When I was doing my MBA 25 years ago, we were in the middle of the internet bubble. There were no touchscreens, and interactive TV was widely seen as a promising new technology. Today, we are in the middle of a different wave of excitement: AI. AI agents are the new frontier but, as before, it is difficult to predict which technologies will still matter in 25 years’ time. In that sense, the context has changed dramatically, but the questions remain largely the same.

While reading Dalton’s book, I recognised most of the frameworks from my own time as an MBA student. There are, of course, some shifts. For instance, there is now a much stronger emphasis on sustainability as a driver of business value, rather than something associated with a small number of visionary entrepreneurs like Anita Roddick. But the core of the MBA experience feels remarkably consistent: applying structured thinking to a variety of business problems. 

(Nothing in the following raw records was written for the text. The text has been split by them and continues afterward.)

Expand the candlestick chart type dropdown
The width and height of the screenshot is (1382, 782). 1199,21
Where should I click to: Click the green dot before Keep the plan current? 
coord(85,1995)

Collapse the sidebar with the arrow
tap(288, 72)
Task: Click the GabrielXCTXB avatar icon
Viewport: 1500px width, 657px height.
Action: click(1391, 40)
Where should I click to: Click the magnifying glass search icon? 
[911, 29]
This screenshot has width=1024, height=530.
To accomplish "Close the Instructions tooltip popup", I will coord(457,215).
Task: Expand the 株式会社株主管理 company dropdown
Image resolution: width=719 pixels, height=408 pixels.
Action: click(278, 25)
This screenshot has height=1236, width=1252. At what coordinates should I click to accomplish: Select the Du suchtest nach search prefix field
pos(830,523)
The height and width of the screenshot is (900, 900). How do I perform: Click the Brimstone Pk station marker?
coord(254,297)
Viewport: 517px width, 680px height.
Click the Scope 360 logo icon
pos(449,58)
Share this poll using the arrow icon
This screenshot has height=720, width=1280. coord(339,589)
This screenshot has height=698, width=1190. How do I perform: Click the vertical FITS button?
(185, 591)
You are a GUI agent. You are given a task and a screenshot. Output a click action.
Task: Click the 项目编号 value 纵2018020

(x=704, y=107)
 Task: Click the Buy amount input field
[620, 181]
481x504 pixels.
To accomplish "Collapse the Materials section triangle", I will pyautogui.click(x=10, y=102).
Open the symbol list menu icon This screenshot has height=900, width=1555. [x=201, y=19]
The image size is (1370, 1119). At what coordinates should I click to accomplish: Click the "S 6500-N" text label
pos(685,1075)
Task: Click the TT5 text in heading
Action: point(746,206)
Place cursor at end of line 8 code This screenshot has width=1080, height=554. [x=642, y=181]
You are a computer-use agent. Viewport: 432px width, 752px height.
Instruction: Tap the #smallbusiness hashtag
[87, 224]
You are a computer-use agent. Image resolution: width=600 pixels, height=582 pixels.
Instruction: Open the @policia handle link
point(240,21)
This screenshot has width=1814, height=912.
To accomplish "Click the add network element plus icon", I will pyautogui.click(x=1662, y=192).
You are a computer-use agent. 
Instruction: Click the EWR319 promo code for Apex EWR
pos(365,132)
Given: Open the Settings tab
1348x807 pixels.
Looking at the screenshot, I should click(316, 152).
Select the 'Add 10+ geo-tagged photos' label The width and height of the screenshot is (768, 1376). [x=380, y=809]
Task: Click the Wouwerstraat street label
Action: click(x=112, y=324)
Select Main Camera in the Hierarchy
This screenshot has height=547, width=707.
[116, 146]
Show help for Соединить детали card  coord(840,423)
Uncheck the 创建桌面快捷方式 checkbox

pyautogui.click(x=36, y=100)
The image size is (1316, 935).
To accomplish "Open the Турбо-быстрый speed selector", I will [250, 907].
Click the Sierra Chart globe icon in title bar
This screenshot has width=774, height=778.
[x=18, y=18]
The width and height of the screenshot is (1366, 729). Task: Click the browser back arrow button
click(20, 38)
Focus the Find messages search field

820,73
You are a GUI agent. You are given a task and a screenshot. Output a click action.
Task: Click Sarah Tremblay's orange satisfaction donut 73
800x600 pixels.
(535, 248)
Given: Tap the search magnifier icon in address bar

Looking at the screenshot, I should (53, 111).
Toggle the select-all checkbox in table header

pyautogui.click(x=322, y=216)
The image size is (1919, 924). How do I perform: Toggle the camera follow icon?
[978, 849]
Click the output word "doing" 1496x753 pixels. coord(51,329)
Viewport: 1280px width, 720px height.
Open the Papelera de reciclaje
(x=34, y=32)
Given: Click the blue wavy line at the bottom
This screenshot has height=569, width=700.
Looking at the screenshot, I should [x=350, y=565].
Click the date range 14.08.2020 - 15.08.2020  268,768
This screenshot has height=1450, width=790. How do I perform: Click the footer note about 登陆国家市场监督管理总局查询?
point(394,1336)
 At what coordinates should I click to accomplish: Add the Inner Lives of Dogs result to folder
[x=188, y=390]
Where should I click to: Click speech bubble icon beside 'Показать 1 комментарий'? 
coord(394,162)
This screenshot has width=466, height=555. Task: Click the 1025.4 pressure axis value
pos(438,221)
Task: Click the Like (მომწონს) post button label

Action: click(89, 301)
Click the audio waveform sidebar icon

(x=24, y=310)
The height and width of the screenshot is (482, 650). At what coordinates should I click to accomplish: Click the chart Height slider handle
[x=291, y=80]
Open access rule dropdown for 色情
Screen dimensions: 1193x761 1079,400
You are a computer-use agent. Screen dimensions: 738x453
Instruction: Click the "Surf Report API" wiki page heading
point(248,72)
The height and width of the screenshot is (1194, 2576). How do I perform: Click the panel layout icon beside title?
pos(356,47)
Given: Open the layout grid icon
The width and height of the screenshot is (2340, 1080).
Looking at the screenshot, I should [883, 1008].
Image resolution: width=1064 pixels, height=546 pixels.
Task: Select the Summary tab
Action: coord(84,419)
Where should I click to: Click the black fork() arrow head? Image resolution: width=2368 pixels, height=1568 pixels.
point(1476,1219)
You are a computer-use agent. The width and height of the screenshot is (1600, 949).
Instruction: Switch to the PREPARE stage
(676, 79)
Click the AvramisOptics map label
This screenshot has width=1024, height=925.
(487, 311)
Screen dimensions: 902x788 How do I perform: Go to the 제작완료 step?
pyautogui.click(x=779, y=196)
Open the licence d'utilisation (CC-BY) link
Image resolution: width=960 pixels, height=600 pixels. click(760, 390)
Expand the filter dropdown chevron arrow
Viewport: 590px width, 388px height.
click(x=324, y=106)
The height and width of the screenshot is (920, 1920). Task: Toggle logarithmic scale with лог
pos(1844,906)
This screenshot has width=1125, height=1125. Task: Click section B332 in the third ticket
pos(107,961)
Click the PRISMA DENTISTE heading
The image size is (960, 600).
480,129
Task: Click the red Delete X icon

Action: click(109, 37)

I suppose that the similarity between the MBA 25 years ago and today is because the true value of an MBA is not in the models, but in the experience of being challenged by faculty, and, more importantly, by peers. [side note: one of my favourite quotes about education is Stephen Fry’s assertion that “Education is the sum of what students teach each other between lectures and seminars”]. For me, it was the social and intellectual friction of working through problems with people who saw the world differently that really helped me change from someone focused on having the right answers to someone who wants to ask better questions.

Looking back at your own career, what is the one thing that you once dismissed as a weakness only to realise, later, that it was the thing that made you a better leader?